▶ **STATED TASK A**:
Could you arrange the entries from the line containing "You are a computer-use" up to and including the last line of the entries as a Markdown table with a Row column for the row number and a Line column for the line, leaving out blank lines?

▶ **DOCUMENT SECTION**:
+ + + + +
Let me ask you something.
When was the last time you actually looked at your LinkedIn profile photo? Not glanced at it. Really looked at it and thought: does this still look like me?
Because here is the thing. Your headshot is doing more work than you probably realise.
Research from Princeton University (Willis and Todorov, 2006) found that people form a judgement about your face in just 100 milliseconds. That is one tenth of a second. Before anyone has read your headline, your about section, or a single word of your latest post, their brain has already decided whether you look trustworthy, competent, and approachable.
On LinkedIn specifically, the numbers are even more striking. Profiles with a photo are 21 times more likely to be viewed and receive 36 times more messages (LinkedIn, 2023). Three days after someone visits your profile, they will remember 65% of what they saw visually but only 10% of what they read. Your face becomes the anchor. When your name pops up in their feed weeks later, they do not remember your job title. They remember your face.
+ + + + +
Entries for locating text and elements:
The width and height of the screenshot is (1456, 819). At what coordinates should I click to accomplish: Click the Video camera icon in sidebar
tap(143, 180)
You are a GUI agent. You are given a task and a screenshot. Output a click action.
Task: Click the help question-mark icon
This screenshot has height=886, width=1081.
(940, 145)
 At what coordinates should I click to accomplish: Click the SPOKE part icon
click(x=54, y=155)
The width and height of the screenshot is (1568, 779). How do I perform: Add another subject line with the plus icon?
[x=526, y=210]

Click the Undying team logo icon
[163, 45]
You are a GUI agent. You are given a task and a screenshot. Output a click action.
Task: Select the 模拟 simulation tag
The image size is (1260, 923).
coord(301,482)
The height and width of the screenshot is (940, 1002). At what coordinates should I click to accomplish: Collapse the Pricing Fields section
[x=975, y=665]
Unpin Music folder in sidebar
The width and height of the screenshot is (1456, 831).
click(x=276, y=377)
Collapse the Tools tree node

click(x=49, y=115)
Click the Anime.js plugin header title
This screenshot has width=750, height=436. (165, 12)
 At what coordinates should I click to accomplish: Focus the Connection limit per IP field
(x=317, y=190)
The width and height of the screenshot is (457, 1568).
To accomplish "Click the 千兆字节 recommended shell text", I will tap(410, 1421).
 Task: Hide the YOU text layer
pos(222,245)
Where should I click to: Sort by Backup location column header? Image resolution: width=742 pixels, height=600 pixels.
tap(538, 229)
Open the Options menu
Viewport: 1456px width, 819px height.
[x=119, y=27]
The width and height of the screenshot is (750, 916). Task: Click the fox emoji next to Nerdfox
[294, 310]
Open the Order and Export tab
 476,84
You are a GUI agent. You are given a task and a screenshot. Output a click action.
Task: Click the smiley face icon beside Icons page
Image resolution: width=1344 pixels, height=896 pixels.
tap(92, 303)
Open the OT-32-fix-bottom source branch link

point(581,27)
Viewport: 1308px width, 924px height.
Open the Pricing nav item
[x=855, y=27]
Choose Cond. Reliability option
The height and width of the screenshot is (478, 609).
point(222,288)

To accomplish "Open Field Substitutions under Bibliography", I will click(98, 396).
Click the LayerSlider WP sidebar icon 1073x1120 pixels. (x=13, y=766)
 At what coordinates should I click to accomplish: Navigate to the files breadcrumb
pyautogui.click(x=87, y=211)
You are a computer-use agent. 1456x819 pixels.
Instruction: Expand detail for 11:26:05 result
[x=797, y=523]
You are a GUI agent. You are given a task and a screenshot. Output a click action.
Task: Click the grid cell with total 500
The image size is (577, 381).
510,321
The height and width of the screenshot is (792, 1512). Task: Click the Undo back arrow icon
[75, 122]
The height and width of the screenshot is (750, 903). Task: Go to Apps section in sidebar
+ + + + +
▶ **STATED TASK B**:
Can you pick up the piece on LinkedIn profile photos after its last sentence and keep writing it?

▶ **RESULT A**:
| Row | Line |
|---|---|
| 1 | You are a computer-use agent. 1456x819 pixels. |
| 2 | Instruction: Expand detail for 11:26:05 result |
| 3 | [x=797, y=523] |
| 4 | You are a GUI agent. You are given a task and a screenshot. Output a click action. |
| 5 | Task: Click the grid cell with total 500 |
| 6 | The image size is (577, 381). |
| 7 | 510,321 |
| 8 | The height and width of the screenshot is (792, 1512). Task: Click the Undo back arrow icon |
| 9 | [75, 122] |
| 10 | The height and width of the screenshot is (750, 903). Task: Go to Apps section in sidebar |

▶ **RESULT B**:
And here is something most people never think about. Body language expert Vanessa Van Edwards, speaking on Steven Bartlett's Diary of a CEO podcast, explained that visible hands in a photo increase trust. The reason goes all the way back to our prehistoric ancestors. If you could not see someone's hands, your brain flagged a potential threat, because they might be holding a weapon. That instinct has not gone away. When your hands are hidden in a photo, whether they are cropped out, in your pockets, or behind your back, the viewer's brain registers a subtle discomfort without even knowing why.
So your headshot is not just about looking nice. It is about trust, recognition, and the split-second decisions people are making about you before you even know they are looking.
I asked my good friend Emma Murrills from EBM Photography to share her expert perspective on what actually makes a good LinkedIn headshot, and she absolutely nailed it.
EMMA MURRILLS, EBM PHOTOGRAPHY
Have you ever experienced walking into a networking event and spotting someone on the list that you've connected with on LinkedIn. You recognised the name straight away… but you can't recognise the face.
When they introduced themselves, it suddenly clicked. The photo on their profile had clearly been taken years earlier: different hairstyle, different glasses, different everything. It's one of those moments where you feel slightly awkward because you're not quite sure if you should admit you didn't recognise them.
It's actually amazing how often this happens.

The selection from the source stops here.